Now for a few words on how I left the Dardanelles.

It was about July, when dysentery was at its worst, and quite half my battery were sick with it, all at the same time. It came to my turn to get it, and I was very bad for about three weeks. At last I could stand it no longer, for I could not work without suffering awful pain – it was like two pieces of sandpaper rubbing together in one’s inside, with much vomiting; so I was forced to report sick to our doctor, who was a gentleman and a brave man. He was very kind to me, and did all in his power for my benefit. But it was no good. I had to go to hospital. I thought this would be at a place a few miles away, and I was glad at the prospect of being out of the firing, which was awful to a degree, and to get some quietness; but I found myself at a beach hospital, which was composed of tents and was always under fire. Several shells dropped in on us, causing much damage and loss in life and material. So I was pleased enough when I knew that I was to go on board a hospital ship; gladder still when I knew that I was being carried to a place which was a little safer than Gallipoli, namely, dear old England. There was no room for us at two ports on the way home; but I didn’t mind that. England was quite good enough for me.

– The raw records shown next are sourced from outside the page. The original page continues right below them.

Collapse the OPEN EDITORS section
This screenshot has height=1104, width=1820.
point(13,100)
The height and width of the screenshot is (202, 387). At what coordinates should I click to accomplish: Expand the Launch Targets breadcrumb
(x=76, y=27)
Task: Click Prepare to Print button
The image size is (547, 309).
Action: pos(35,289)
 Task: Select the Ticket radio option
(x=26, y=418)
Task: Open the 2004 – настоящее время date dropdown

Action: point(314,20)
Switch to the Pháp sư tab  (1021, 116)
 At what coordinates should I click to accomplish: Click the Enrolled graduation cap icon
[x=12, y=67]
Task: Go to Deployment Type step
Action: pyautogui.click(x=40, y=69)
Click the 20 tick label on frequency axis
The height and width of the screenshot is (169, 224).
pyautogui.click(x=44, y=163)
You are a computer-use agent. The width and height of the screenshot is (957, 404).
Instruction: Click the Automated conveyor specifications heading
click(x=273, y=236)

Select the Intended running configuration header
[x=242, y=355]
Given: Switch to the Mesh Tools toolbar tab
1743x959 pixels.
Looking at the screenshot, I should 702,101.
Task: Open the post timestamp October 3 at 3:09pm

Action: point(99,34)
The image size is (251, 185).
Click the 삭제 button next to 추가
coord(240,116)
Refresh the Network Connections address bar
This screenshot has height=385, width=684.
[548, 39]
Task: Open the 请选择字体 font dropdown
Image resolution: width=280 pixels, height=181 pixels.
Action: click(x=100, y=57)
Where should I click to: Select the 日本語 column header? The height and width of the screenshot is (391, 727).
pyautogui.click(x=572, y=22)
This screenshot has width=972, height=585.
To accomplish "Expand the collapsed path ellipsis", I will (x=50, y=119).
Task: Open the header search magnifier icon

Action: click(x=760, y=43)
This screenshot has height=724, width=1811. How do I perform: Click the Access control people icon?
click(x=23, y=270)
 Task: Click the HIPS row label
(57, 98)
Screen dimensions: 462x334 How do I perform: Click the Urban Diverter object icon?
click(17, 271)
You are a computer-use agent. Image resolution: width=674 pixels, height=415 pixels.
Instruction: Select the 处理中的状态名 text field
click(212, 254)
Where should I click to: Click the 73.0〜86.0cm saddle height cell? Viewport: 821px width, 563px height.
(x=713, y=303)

We had a fine though sad voyage. It did one good to see the smiles on the faces of the wounded. Though they were in great pain, they were cheered with the thought that they were leaving a hell on earth for a turn in heaven.

That was the bright side of the case; the dark side was that our engines were continually stopped while one of our dear comrades was committed to the deep, where he could get the rest which he had so hardly won – but it was a godsend after what they had suffered.

I can assure the friends of those who are gone, that they were comforted in their last moments by the chaplain and nurses, and were given proper Christian burial as soldiers who had fought the good fight and had fallen in glory.

The brave nurses were like mothers with young children, and deserve the highest praise for what they did for us.